With only a year left to go until the apprenticeship levy comes into full effect, many employers are divided in their opinions of the knock on consequences that the new system will bring. Whilst many think the new levy is unfair and unworkable, others consider it to be a major step forward in tackling the skills shortage in the digital skills sector.
But whilst both parties may have very valid points, what’s next for employers in the trade sector who rely on apprenticeship schemes to get a leg up on the careers ladder? Well firstly it’s worth considering the results that the new levy will have on wages and job positions. Although more school leavers than ever before are looking for a skilled trade rather than progressing with an office based role, the changes in the budget for apprenticeships will definitely result in job losses and a lack of apprenticeship places becoming available.

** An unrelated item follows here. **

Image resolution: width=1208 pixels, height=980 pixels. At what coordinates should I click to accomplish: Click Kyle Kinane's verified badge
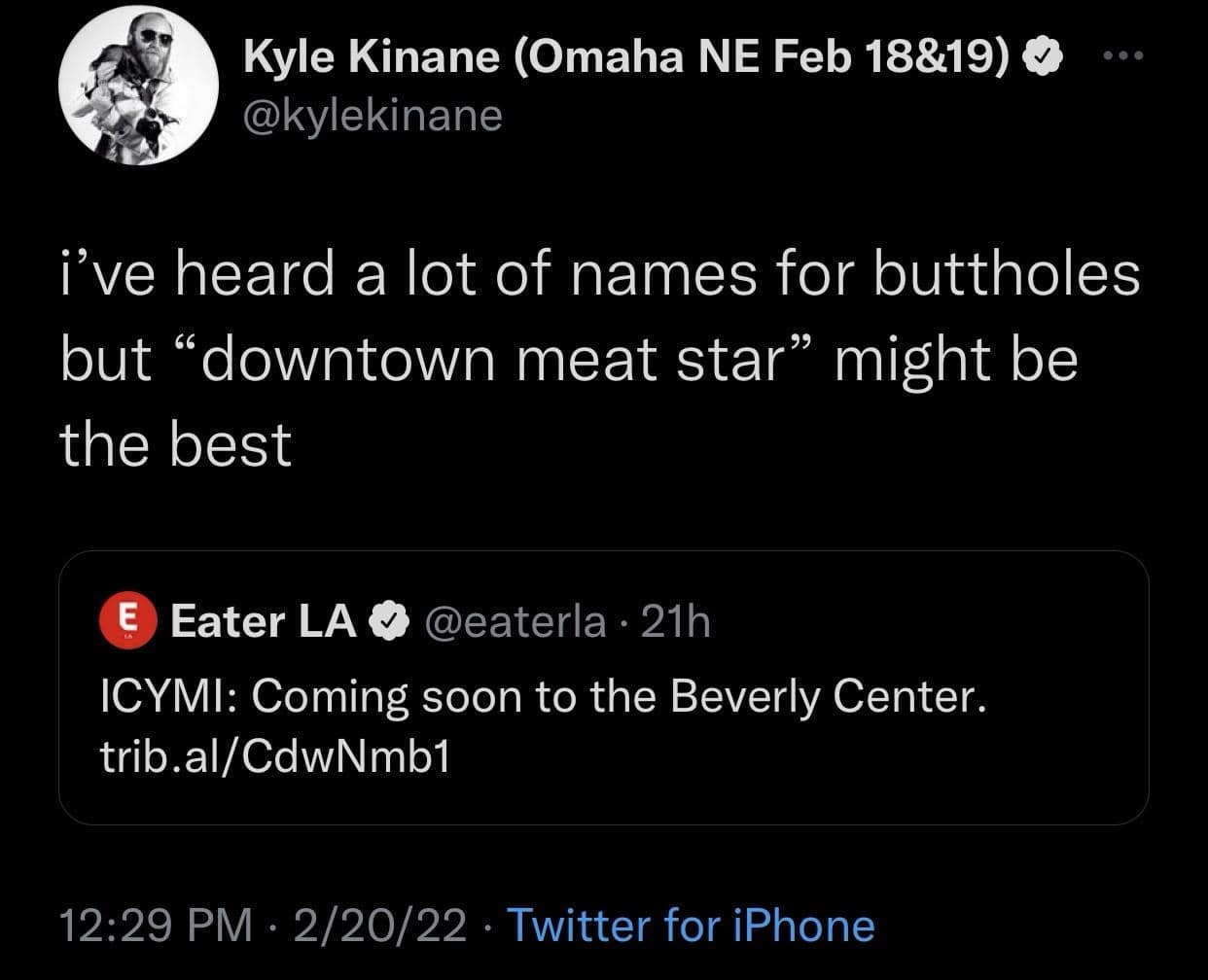[x=1040, y=60]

Carolyne Fairbairn, the head of the Confederation of British Industry (CBI) stated that the government needed to work with businesses to re-think the levy or risk a lack of opportunities for new recruits.
“The levy misunderstands training only as apprenticeships, and the current design encourages firms to rebadge their existing programmes,” Fairbairn warned. “When it comes to training, business knows best. They should have the flexibility to choose the kind of training that is right for them, whether it’s labelled an ‘apprenticeship’ or not.”

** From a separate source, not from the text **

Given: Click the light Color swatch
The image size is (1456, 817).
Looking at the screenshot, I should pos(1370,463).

Many other industry experts are weighing in on this argument and are arguing that as well as job losses and cuts to training budgets, there’s a definite possibility that wages might be shaved to balance the impact. The major factor behind all of this is the uncertainty that still remains around the levy, with the government still failing to release key information to the economy.
Businesses with a pay bill of £3 million or more are still to find out how they will be charged, and SMEs are yet to find out how they will access apprenticeships. However, the bigger uncertainty surrounds the knock-on effects, with businesses mentioning a number of potential big issues. For instance, 30% of large employers say they think the levy will take funding away from other forms of workforce development and in-work training.

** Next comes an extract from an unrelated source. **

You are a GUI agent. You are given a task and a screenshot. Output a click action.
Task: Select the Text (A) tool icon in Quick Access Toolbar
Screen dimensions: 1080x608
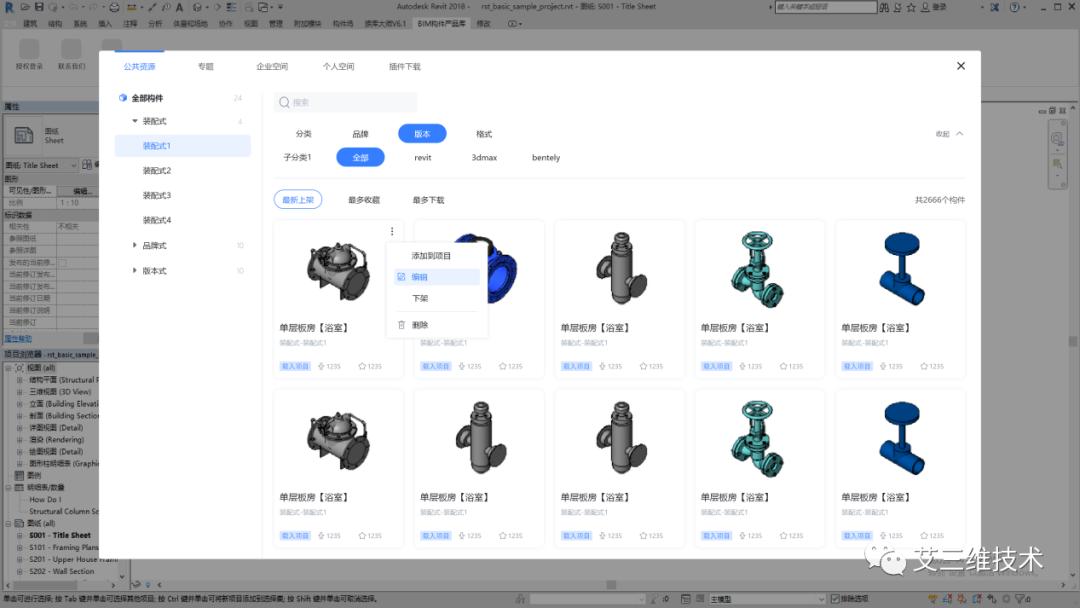tap(178, 6)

Although the trade sector is failing to get the help it requires with improved apprenticeship schemes and effective budgets, other sectors such as the technology industry are welcoming the levy. Many company directors in this sector feel that the levy will incentivise potential employees that don’t currently have any. They also feel that those who invest in apprentices will continue to do so because of the new support the levy provides to these industries.
But whilst this side of the economy will gain considerable benefits, they are also unsure about whether businesses investing in apprentices will receive enough money back to cover what they put in. With so many uncertainties across the board, we’ll need to wait until further news is released over the next month or so before we can ascertain exactly what long-term effects the levy will bring.
As soon as we hear what will be happening, we’ll bring you all the details you’ll need to know to future-proof your business.